Crawling around in heating ducts. Most heat ducts aren’t big enough for a person to get into. They’re full of dust. Like, an inch of dust on each surface. If they were large enough for you to fit inside, you would make a LOT of noise moving around in them. The covers are held in place by long ass sheet metal screws, so you can’t just get out in a different room. The sections of duct are held together by pieces of sheet metal with sharp edges. You will probably cut yourself, you will definitely tear the hell out of your clothes.

Calling the heat ducts “ventilation shafts”.

And there always seems to be one running right up to or along side the most secure place in the building.

Casting actors from other than New England in movies set in northern New England (and faking accents)
It’s hard to enjoy a movie like Storm of the Century when the actors have such terrible, obvious fake Maine accents. Please do everyone the favor of not even making the half-hearted attempt to sound like real people from Maine, Vermont or New Hampshire. Stick with attempts at Boston, NYC and Chicago.

That’s fine (that’s one I really can’t stand, btw). There is nothing inherently logical about superhero movies, either (guys just don’t start to fly all of a sudden) or limericks or square dancing–they’re just different art forms.
I’ll add musicals that forget that musicals are supposed to be musical comedies, not pompous, bloviated production pieces…

See, this is what I don’t get. People who hate musicals but don’t think twice about an animated film, or a scifi action thriller, or something else that is at least inherently nonrealistic as a musical.

Exactly. He needs to lean/fall forward prior to launching to establish that momentum. As it is, he should rotate over backward and land on his ass instead of leaping forward.

(dismissive :rolleyes:) Girl.

:slight_smile:
The “Marion the Librarian” scene in the REAL, non-Matthew Broderick, “The Music Man” took THREE WEEKS to get right before they filmed it.

I recently watched “Walking With Dinosaurs,” and like “Jurassic Park I,” the CGI dinos worked better than the puppets or animatronic dinos. And this is a hell of an admission from a guy who’s done computer graphics since 1982 and can point out all the flaws.

But musicals are REAL! Or are you so much younger than I that the appropriate suspension of belief is not expected? Cuz I’m both an old fart and someone who’s been geeking-out the flaws in SF special effects since, er, a LONG fuckin’ time ago. and I was a Musical fan LONG before that. There seems to be a cutoff about 40 years ago.

My wife gave a paper a few years ago where she argued that part of the reason Snow White was made as a musical in the first place was to help it seem more realistic. Musicals are inherently artificial. We don’t expect the actors to behave naturally; we expect their performances to be somewhat stagey and stylized.
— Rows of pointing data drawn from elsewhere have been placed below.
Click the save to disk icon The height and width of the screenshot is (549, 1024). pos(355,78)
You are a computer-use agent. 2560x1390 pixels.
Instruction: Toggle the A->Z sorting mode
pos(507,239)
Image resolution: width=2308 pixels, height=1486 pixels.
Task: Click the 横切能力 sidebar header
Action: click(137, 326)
So if Disney was worried that his audience might not accept his heroine as a real person, it made sense for him to frame her in a way where the expectations are different. If her movements are a bit stiff and stylized … well, that’s what the audience would expect from a musical.

For some reason films set in the South with bad accents are most grating on my nerves. I just watched The Big Easy again – ooh, that’s some bad talkin’.

Yeah, I know, fake Cajun isn’t the same as fake Southern, but still…

Of course the problem is, people still go to the sequels, no matter how bad they are. Sequels are easy money, and as long as they are easy money, they won’t stop being made.

Anway:
–Any plot that would be solved in the first five minutes if the main characters actually had an honest conversation.
–A non-derided plan to break up a happy couple so the main character can get some.